===== Sumber =====
BOHEMIAN RHAPSODY (2018)
Rasyidharry
Oktober 31, 2018
Anthony McCarten
,
Ben Hardy
,
Biography
,
Bryan Singer
,
Dexter Fletcher
,
Gwilym Lee
,
Joseph Mazzello
,
Lucy Boynton
,
Lumayan
,
Newton Thomas Sigel
,
Rami Malek
,
REVIEW
17 komentar
Bohemian Rhapsody tampil bak medley,
di mana deretan greatest hits
dimainkan sebagian demi mengakomodasi sebanyak mungkin lagu dimainkan dalam
keterbatasan waktu. Metode tersebut niscaya mampu menghibur, namun takkan terasa
lengkap dan penonton bakal berharap lebih dengan ketidakpuasan tertinggal di
hati. Karir gemilang Queen, musikalitas mereka, dan tentunya perjalanan hidup sang
vokalis, Freddie Mercury, terbukti terlampau besar nan kompleks untuk dituturkan
melalui gaya formulaik film biopic.
Di departemen penulisan naskah, Anthony
McCarten (The Theory of Everything,
Darkest Hour) memahami kata kuncinya, yaitu “keluarga”. Semua hubungan
interpersonal film ini bermuara ke sana, dari sulitnya Freddie (Rami Malek)
mendapatkan restu sang ayah (Ace Bhatti) yang menganggapnya telah melenceng
jauh dari kultur Parsi, romansanya dengan Mary Austin (Lucy Boynton), juga
dinamika Queen, yang digambarkan bukan sebatas band, tetapi keluarga. Walau
akhirnya, meski kita tak meragukan chemistry
antara personel perihal pembuatan musik, penggambaran hubungan mereka urung
nampak berbeda dibanding banyak band di luar sana. Artinya, “keluarga” hanya
kalimat di atas kertas yang berulang kali diucapkan.
===== Data Tersimpan =====
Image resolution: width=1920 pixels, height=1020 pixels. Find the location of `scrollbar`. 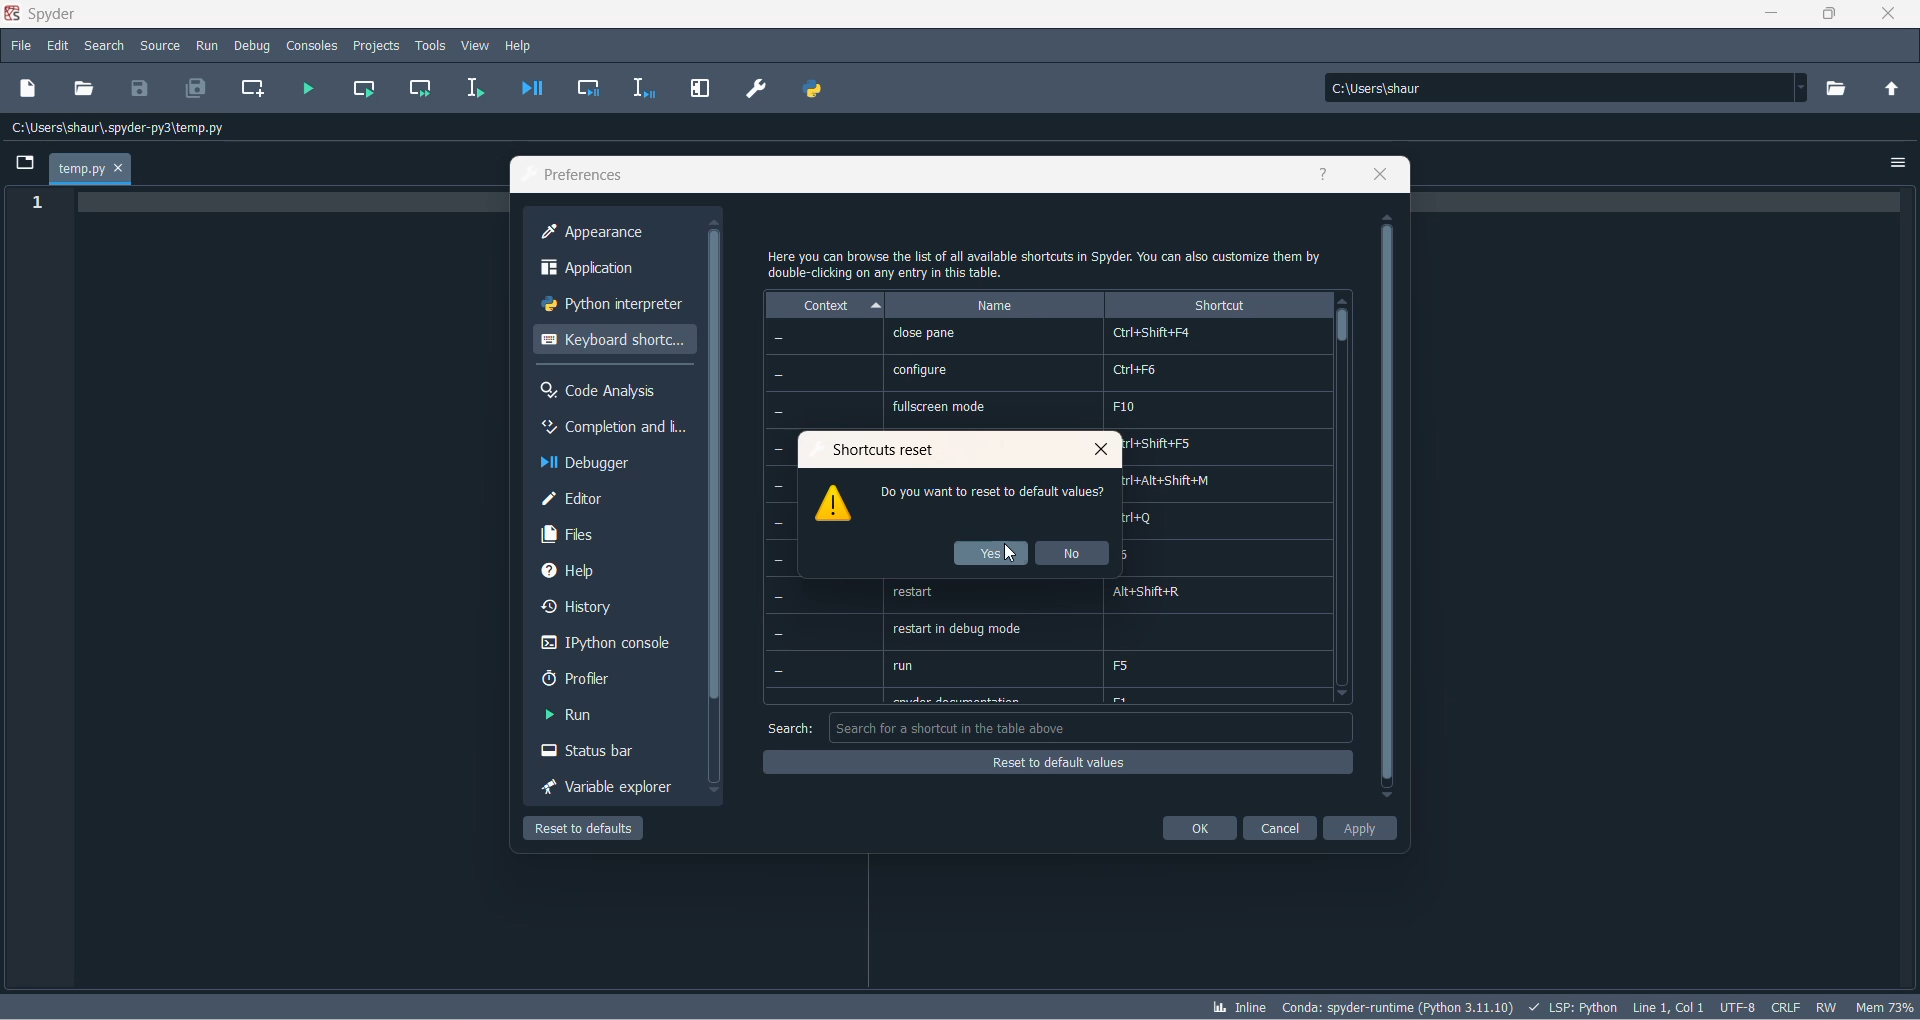

scrollbar is located at coordinates (713, 471).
=====
## Daftar Tugas
**a)** Menurut ulasan film Bohemian Rhapsody, siapa pemeran Mary Austin?
**b)** Tentukan apakah setiap pernyataan berikut sesuai dengan ulasan film Bohemian Rhapsody: (i) Anthony McCarten menggarap naskah film ini; (ii) ayah Freddie diperankan oleh Rami Malek; (iii) penulis naskah memahami bahwa kata kuncinya adalah "keluarga".
**c)** Teruskan ulasan film Bohemian Rhapsody mulai dari titik terakhirnya.

## Hasil Latihan
**a)** Lucy Boynton.

**b)**
(i) Ya: "Di departemen penulisan naskah, Anthony McCarten"
(ii) Tidak: "sang ayah (Ace Bhatti)"
(iii) Ya: "memahami kata kuncinya, yaitu “keluarga”"

**c)**
Jelang akhir, terselip pembicaraan
mengenai adanya perdebatan soal lagu ciptaan siapa yang disertakan dalam album,
lagu siapa yang dipilih jadi single
andalan, lagu mana yang menjadi b-side,
dan lain-lain, yang kerap terjadi tiap Queen memasuki studio rekaman. Tapi selain
saling ejek soal lagu I’m in Love with My
Car buatan Roger Taylor (Ben Hardy) sang penggebuk drum, kita tidak pernah
menyaksikan konflik di atas secara langsung. Padahal cekcok semacam ini mampu
memperkaya substansi film tentang musisi.
Proses musikalnya toh tetap
menghibur. Kita diajak menyaksikan Queen bereksperimen dengan beragam sumber
bunyi, mengkreasi komposisi unik Bohemian
Rhapsody, membuat We Will Rock You yang
terdengar sederhana bila disandingkan dengan lagu titular-nya, diciptakan berdasarkan keinginan memberi penonton lagu
yang dapat mereka mainkan, namun sejatinya, tetap layak disebut eksperimen (mayoritas
cuma tersusun atas hentakan kaki dan tepuk tangan). Di balik kekurangannya, Bohemian Rhapsody sanggup menggambarkan
kejeniusan serta kegilaan eksplorasi Queen untuk urusan karya.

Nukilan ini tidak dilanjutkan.